9.謁見
「顔を上げよ」
言葉が降ってきて、私は素直に発言者を見上げた。
色合いはやはり親子なので皇子とよく似ている。興味深そうに私を眺めやる視線は、尊大だけれども不快ではなかった。何というか、当然だという気がして咎める気にもならない。私は大人しく見世物になっていた。
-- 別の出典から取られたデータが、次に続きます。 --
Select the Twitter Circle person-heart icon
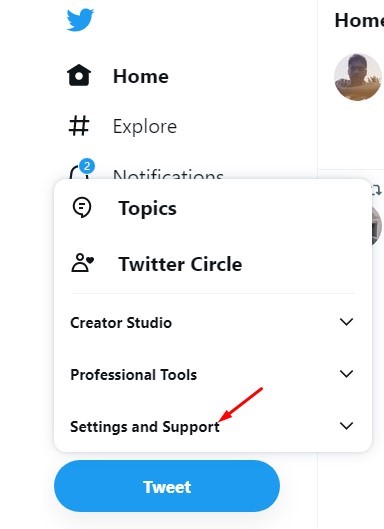 pos(82,263)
「なかなか‥‥面白いものを連れて来たものだな、トレスよ」
「‥‥は」
つい、と皇帝は私の傍らの皇子に視線をやり、言葉をかけた。トレス、誰、と思ったが、どうやらそれが彼の名だったらしい。最初に名乗られたかもしれないが、私はまるで認識していなかった。これからも覚える気などない。もちろん呼ぶ気は一切ない。
「お前も‥‥なかなか面白い変化を遂げたようだ」
「‥‥」
皇帝の声は面白がっているようだったが、同時にどこか威圧感を覚えた。それが証拠に、皇子は反発もできず黙っているだけだ。
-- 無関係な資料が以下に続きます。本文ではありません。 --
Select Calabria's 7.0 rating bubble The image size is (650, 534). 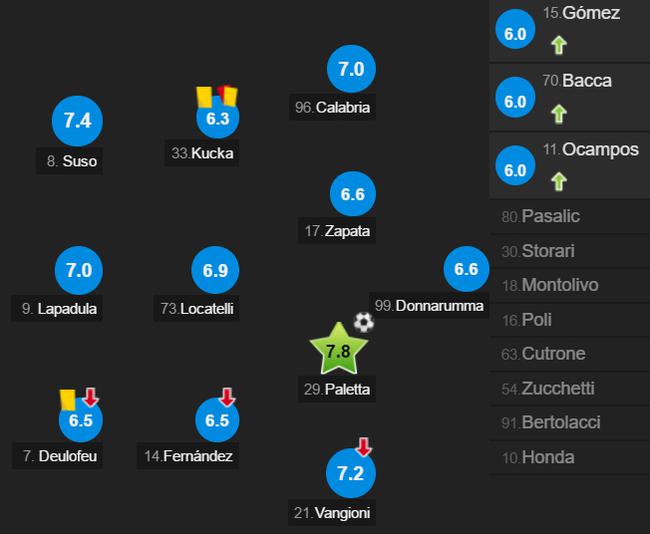[x=351, y=69]
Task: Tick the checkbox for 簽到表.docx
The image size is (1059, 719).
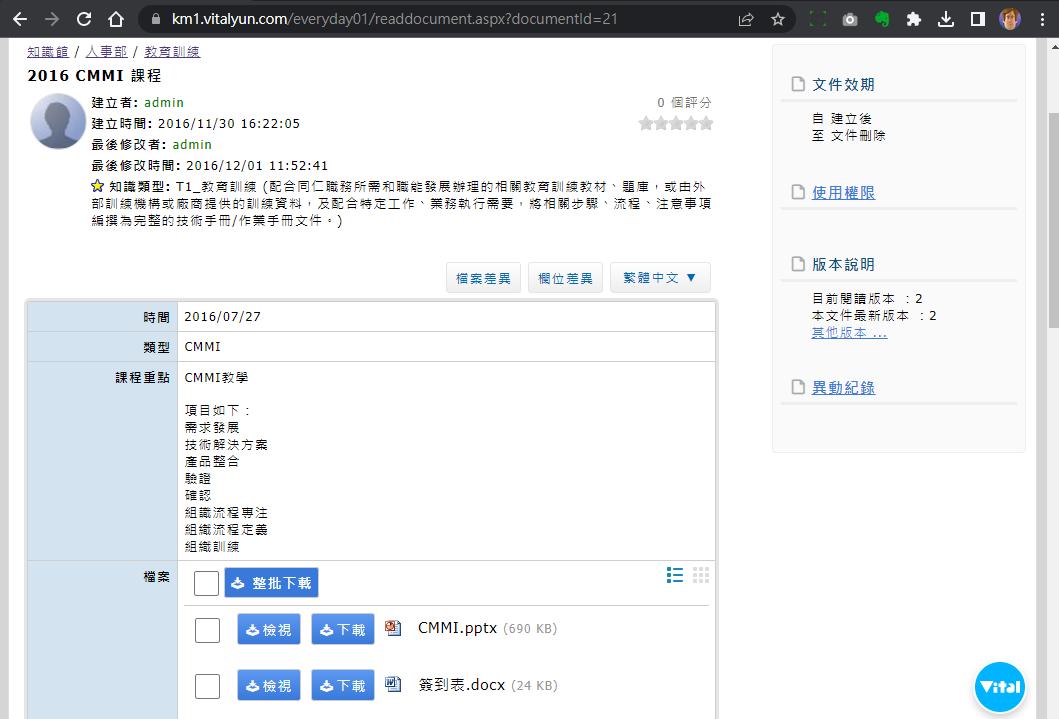Action: pos(207,686)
私はその間も、不躾にならない程度にじっと皇帝を見ていた。
どうにも分からない。
闇に呑まれているわけではない。だから私の敵でないのは確かだけれど、かといって光に満ちているわけではない。人々を闇に引きずり込むようなことはなさそうだけれど、光に導くでもない。
――清濁併せ呑むというのはもしかしたら、光も闇も内包するということを意味するのかもしれない。
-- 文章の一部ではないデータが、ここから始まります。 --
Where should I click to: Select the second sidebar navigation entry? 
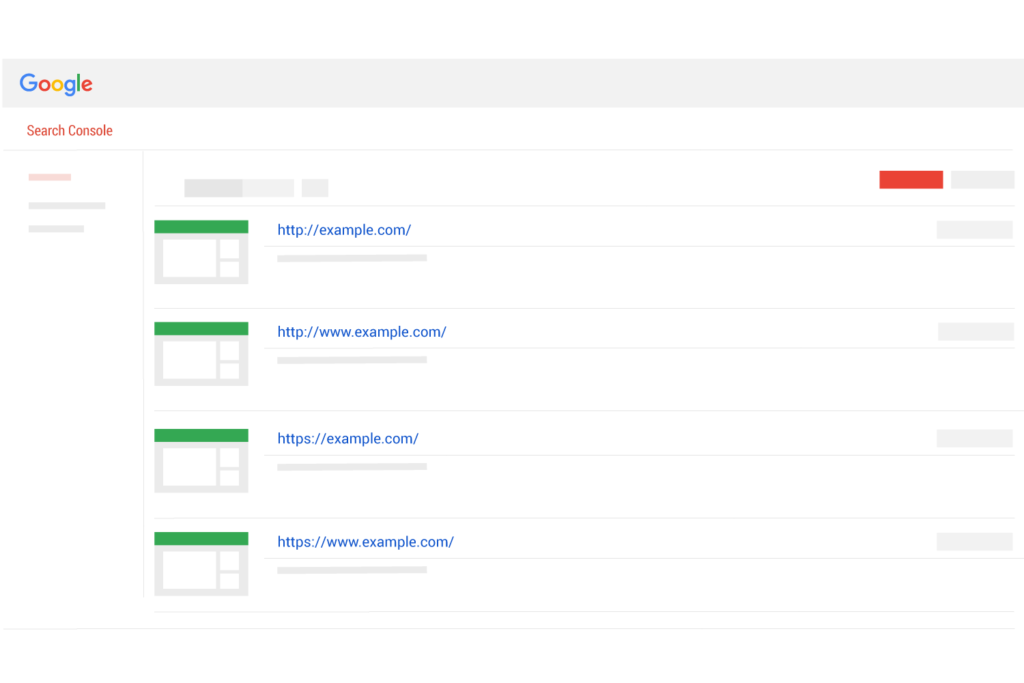tap(66, 205)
そんなこと、光の寵児たる私が漏らすことはありえないけれど。
「‥‥陛下。このたびのお召の理由を伺ってもよろしいでしょうか」
駄目だ。いろいろと考えて、混乱してきた私は、気付けばそのように発言していた。周りの者たちが色めきたったのが分かった。それはそうだ、本来直答が許されるような立場ではない。
「理由が必要か?」
誰かが咎めようとした気配だけは感じた。それより早く皇帝が質問し返してきたから咎められなかっただけで。それくらい私にも分かる。けれども私は光の子、俗世の地位に意味など見出すわけにはいかない。命の危険を覚えたけれど、おくびに出さず生意気に見据え続けるしかなかった。
「ありませんか。
ただ見てみたかったというだけならばもうお済みでしょう?」
「どうだろうな」
――この男がその気になれば、私などすぐに殺されるのでしょうね。
けれど私は呑まれるわけにはいかないのだ。
内心はともかく、私はただひたすら皇帝を見据え続けた。今更目を逸らすわけにもいかない。かなり必死だったのだけれど、私の足掻くさますら楽しむように眺め続けるこの男のせいで、誰も動けなかった。
大分長い間視線が交錯していたように思うが、実際はどうだったのだろうか。
「実に面白いな。だが‥‥ここにはお前のような存在は不要だ」
言葉からだけすれば、斬り捨てられてもおかしくはなかった。
「光の祝福を」
「不要だ」
だが、切って捨てられたのは私の発言だけで、実際のところは私たちは五体満足のまま謁見室から放り出された。
あの男が私に何を見て、何を思い、どんな結論を出したのかは分からないが、とりあえず殺されることだけはなさそうだ。それが分かっただけでも僥倖だろうか。